Baeyer was born in Berlin as the son of de (Johann Jacob Baeyer) (1794-1885), a well-known geodesist, and his wife Eugenie Hitzig.[3] His father was a Lutheran.[4][5] His mother was daughter of Julius Eduard Hitzig, member of the Jewish Itzig family, and had converted to Christianity.[6] Baeyer initially studied mathematics and physics at Berlin University before moving to Heidelberg to study chemistry with Robert Bunsen. There he worked primarily in August Kekulé's laboratory, earning his doctorate (from Berlin) in 1858. He followed Kekulé to the University of Ghent, when Kekulé became professor there. He became a lecturer at the Berlin Trade Academy in 1860 and a Professor at the University of Strasbourg in 1871. In 1875 he succeeded Justus von Liebig as Chemistry Professor at the University of Munich.[7]

Baeyer's chief achievements include the synthesis and description of the plant dye indigo, the discovery of the phthalein dyes, and the investigation of polyacetylenes, oxonium salts, nitroso compounds (1869) and uric acid derivatives (1860 and onwards) (including the discovery of barbituric acid (1864), the parent compound of the barbiturates). He was the first to propose the correct formula for indole in 1869, after publishing the first synthesis three years earlier. His contributions to theoretical chemistry include the 'strain' (Spannung) theory of triple bonds and strain theory in small carbon rings.[8]

In 1871 he discovered the synthesis of phenolphthalein by condensation of phthalic anhydride with two equivalents of phenol under acidic conditions (hence the name). That same year he was the first to obtain synthetic fluorescein, a fluorophore pigment which is similar to naturally occurring pyoverdin that is synthesized by microorganisms (e.g., by some fluorescent strains of Pseudomonas). Baeyer named his finding resorcinphthalein as he had synthesized it from phthalic anhydride and resorcinol. The term fluorescein would not start to be used until 1878.

In 1872 he experimented with phenol and formaldehyde; the resinous product[9] was a precursor for Leo Baekeland's later commercialization of Bakelite.

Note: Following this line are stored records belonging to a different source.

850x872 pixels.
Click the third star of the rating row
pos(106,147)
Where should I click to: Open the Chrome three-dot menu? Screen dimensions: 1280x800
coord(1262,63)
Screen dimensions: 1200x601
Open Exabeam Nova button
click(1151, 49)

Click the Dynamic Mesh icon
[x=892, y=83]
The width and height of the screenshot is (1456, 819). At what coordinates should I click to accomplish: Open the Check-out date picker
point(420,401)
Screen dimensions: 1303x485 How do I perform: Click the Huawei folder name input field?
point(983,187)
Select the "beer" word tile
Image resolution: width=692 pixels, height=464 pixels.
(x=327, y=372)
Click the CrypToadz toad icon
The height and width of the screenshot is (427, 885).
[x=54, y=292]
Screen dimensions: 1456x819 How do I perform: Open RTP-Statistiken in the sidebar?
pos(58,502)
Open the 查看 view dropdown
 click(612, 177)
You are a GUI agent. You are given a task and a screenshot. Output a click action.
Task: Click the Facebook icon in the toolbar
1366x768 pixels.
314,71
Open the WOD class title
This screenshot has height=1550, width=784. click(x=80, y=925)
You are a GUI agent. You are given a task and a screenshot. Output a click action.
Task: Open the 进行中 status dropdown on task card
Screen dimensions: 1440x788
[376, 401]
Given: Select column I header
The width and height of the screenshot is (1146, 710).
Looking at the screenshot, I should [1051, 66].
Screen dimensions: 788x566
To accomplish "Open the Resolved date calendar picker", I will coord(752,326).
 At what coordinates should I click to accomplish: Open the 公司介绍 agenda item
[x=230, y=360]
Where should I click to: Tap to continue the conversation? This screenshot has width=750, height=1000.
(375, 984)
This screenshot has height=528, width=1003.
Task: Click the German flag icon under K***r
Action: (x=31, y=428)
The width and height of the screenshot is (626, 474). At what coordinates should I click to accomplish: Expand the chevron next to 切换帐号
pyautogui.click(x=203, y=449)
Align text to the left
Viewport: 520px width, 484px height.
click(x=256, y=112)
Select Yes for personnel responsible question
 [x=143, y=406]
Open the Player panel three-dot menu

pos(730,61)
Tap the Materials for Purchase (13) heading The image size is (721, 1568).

In 1881 the Royal Society of London awarded Baeyer the Davy Medal for his work with indigo. He was elected a Foreign Honorary Member of the American Academy of Arts and Sciences in 1884.[10] In 1905 he was awarded the Nobel Prize in Chemistry "in recognition of his services in the advancement of organic chemistry and the chemical industry, through his work on organic dyes and hydroaromatic compounds", and he continued in full active work as one of the best-known teachers in the world of organic chemistry up to within a year of his death.[11]

Baeyer's name is pronounced like the English word "buyer." His birth name was Johann Friedrich Wilhelm Adolf Baeyer, but throughout most of his life he was known simply as "Adolf Baeyer." The poet Adelbert von Chamisso and the astronomer Friedrich Wilhelm Bessel were his godparents. On his fiftieth birthday he was raised to the hereditary nobility, changing his name to "Adolf von Baeyer."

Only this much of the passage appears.